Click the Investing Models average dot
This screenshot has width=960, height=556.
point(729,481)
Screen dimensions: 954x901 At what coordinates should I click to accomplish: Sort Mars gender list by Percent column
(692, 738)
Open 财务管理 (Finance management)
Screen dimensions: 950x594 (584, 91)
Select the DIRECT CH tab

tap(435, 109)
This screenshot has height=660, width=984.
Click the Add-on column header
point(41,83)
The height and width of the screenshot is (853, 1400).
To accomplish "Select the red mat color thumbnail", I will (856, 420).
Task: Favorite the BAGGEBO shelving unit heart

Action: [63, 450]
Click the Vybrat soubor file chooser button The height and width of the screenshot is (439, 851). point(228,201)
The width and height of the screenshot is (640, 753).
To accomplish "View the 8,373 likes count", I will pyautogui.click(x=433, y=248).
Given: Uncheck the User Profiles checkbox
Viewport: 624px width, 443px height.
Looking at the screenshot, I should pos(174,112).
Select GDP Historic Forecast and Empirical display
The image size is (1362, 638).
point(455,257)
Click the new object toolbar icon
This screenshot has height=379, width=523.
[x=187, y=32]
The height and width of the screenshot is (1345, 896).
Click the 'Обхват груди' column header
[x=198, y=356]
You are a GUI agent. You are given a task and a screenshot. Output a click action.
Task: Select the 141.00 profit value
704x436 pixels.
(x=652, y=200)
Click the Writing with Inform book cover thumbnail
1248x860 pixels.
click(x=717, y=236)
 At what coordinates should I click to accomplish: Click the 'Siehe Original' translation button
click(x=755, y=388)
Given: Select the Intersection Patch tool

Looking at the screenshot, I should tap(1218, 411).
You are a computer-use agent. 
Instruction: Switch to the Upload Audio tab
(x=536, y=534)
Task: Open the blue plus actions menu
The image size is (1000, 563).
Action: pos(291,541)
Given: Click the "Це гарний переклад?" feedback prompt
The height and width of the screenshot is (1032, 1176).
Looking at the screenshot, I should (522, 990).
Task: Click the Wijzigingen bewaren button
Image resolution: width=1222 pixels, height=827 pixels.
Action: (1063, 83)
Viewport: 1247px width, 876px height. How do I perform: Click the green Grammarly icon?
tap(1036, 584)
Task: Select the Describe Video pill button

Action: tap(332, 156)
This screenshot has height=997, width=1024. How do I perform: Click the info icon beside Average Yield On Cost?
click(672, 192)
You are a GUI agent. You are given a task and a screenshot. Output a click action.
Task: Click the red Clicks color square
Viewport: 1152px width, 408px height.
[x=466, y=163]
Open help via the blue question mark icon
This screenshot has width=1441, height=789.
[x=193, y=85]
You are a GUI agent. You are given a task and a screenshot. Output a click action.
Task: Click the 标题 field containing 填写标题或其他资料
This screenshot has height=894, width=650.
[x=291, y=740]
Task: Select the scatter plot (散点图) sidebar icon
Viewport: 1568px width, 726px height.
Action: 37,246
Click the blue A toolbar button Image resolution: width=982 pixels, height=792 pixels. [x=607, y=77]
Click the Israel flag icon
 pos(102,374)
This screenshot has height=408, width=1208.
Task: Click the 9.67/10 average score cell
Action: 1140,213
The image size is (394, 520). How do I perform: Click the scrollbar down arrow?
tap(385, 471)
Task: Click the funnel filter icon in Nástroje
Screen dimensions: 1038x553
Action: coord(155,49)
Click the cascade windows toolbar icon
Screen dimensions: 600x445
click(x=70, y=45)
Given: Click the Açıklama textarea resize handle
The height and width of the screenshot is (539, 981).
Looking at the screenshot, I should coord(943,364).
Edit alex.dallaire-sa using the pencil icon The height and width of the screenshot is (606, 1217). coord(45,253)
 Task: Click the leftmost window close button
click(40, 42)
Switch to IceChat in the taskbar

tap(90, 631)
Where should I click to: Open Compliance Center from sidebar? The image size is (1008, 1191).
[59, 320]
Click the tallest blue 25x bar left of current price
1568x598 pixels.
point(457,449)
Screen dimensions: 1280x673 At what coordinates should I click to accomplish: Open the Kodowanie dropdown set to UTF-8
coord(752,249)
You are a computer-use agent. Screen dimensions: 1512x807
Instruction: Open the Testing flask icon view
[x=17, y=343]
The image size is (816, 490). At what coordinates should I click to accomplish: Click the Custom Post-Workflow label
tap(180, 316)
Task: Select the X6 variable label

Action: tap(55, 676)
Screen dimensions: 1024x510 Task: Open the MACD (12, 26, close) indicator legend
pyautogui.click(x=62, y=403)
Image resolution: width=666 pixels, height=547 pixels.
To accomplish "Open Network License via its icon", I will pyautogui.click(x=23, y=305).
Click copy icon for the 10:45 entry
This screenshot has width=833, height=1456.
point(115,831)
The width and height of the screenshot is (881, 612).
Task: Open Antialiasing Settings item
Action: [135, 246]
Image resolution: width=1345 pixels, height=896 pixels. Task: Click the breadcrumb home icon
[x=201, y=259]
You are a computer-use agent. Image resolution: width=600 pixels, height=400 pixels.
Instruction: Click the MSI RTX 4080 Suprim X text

* * * * * * *

THE TASK:
What is asked for is an exact copy of the lines above from the one containing "Task: Select the 141.00 profit value" through the one containing "Open help via the blue question mark icon", and only those.

WRITTEN RESPONSE:
Task: Select the 141.00 profit value
704x436 pixels.
(x=652, y=200)
Click the Writing with Inform book cover thumbnail
1248x860 pixels.
click(x=717, y=236)
 At what coordinates should I click to accomplish: Click the 'Siehe Original' translation button
click(x=755, y=388)
Given: Select the Intersection Patch tool

Looking at the screenshot, I should tap(1218, 411).
You are a computer-use agent. 
Instruction: Switch to the Upload Audio tab
(x=536, y=534)
Task: Open the blue plus actions menu
The image size is (1000, 563).
Action: pos(291,541)
Given: Click the "Це гарний переклад?" feedback prompt
The height and width of the screenshot is (1032, 1176).
Looking at the screenshot, I should (522, 990).
Task: Click the Wijzigingen bewaren button
Image resolution: width=1222 pixels, height=827 pixels.
Action: (1063, 83)
Viewport: 1247px width, 876px height. How do I perform: Click the green Grammarly icon?
tap(1036, 584)
Task: Select the Describe Video pill button

Action: tap(332, 156)
This screenshot has height=997, width=1024. How do I perform: Click the info icon beside Average Yield On Cost?
click(672, 192)
You are a GUI agent. You are given a task and a screenshot. Output a click action.
Task: Click the red Clicks color square
Viewport: 1152px width, 408px height.
[x=466, y=163]
Open help via the blue question mark icon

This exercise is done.